#### [Task statement]
Reproduce every line of the listing exactly.

++++++

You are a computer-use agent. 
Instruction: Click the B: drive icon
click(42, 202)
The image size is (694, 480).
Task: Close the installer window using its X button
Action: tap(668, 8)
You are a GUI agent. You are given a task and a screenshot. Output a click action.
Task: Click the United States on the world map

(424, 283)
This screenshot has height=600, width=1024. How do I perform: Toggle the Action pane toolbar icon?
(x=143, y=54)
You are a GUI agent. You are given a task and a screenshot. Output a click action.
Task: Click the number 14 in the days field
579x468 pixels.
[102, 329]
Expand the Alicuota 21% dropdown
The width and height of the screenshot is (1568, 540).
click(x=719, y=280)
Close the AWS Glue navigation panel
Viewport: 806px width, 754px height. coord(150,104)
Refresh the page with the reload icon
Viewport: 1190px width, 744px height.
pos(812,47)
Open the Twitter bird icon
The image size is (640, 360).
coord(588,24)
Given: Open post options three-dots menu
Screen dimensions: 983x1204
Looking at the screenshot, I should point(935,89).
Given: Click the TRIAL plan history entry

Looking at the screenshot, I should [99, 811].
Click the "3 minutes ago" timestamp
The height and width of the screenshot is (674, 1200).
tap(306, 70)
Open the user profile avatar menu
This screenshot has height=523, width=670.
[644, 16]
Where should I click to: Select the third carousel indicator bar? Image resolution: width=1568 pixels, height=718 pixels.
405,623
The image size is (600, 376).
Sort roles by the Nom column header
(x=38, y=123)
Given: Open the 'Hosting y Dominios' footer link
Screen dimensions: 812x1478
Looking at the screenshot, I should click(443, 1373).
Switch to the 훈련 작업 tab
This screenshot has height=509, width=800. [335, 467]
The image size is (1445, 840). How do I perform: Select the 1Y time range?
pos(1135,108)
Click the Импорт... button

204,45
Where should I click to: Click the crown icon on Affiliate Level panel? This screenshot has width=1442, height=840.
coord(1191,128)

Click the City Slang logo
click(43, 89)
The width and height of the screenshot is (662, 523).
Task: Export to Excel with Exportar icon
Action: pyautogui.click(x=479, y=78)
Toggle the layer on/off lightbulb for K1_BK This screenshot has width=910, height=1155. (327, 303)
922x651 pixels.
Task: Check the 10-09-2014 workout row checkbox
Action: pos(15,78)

++++++

#### [Response to the task]
You are a computer-use agent. 
Instruction: Click the B: drive icon
click(42, 202)
The image size is (694, 480).
Task: Close the installer window using its X button
Action: tap(668, 8)
You are a GUI agent. You are given a task and a screenshot. Output a click action.
Task: Click the United States on the world map

(424, 283)
This screenshot has height=600, width=1024. How do I perform: Toggle the Action pane toolbar icon?
(x=143, y=54)
You are a GUI agent. You are given a task and a screenshot. Output a click action.
Task: Click the number 14 in the days field
579x468 pixels.
[102, 329]
Expand the Alicuota 21% dropdown
The width and height of the screenshot is (1568, 540).
click(x=719, y=280)
Close the AWS Glue navigation panel
Viewport: 806px width, 754px height. coord(150,104)
Refresh the page with the reload icon
Viewport: 1190px width, 744px height.
pos(812,47)
Open the Twitter bird icon
The image size is (640, 360).
coord(588,24)
Given: Open post options three-dots menu
Screen dimensions: 983x1204
Looking at the screenshot, I should point(935,89).
Given: Click the TRIAL plan history entry

Looking at the screenshot, I should [99, 811].
Click the "3 minutes ago" timestamp
The height and width of the screenshot is (674, 1200).
tap(306, 70)
Open the user profile avatar menu
This screenshot has height=523, width=670.
[644, 16]
Where should I click to: Select the third carousel indicator bar? Image resolution: width=1568 pixels, height=718 pixels.
405,623
The image size is (600, 376).
Sort roles by the Nom column header
(x=38, y=123)
Given: Open the 'Hosting y Dominios' footer link
Screen dimensions: 812x1478
Looking at the screenshot, I should click(443, 1373).
Switch to the 훈련 작업 tab
This screenshot has height=509, width=800. [335, 467]
The image size is (1445, 840). How do I perform: Select the 1Y time range?
pos(1135,108)
Click the Импорт... button

204,45
Where should I click to: Click the crown icon on Affiliate Level panel? This screenshot has width=1442, height=840.
coord(1191,128)

Click the City Slang logo
click(43, 89)
The width and height of the screenshot is (662, 523).
Task: Export to Excel with Exportar icon
Action: pyautogui.click(x=479, y=78)
Toggle the layer on/off lightbulb for K1_BK This screenshot has width=910, height=1155. (327, 303)
922x651 pixels.
Task: Check the 10-09-2014 workout row checkbox
Action: pos(15,78)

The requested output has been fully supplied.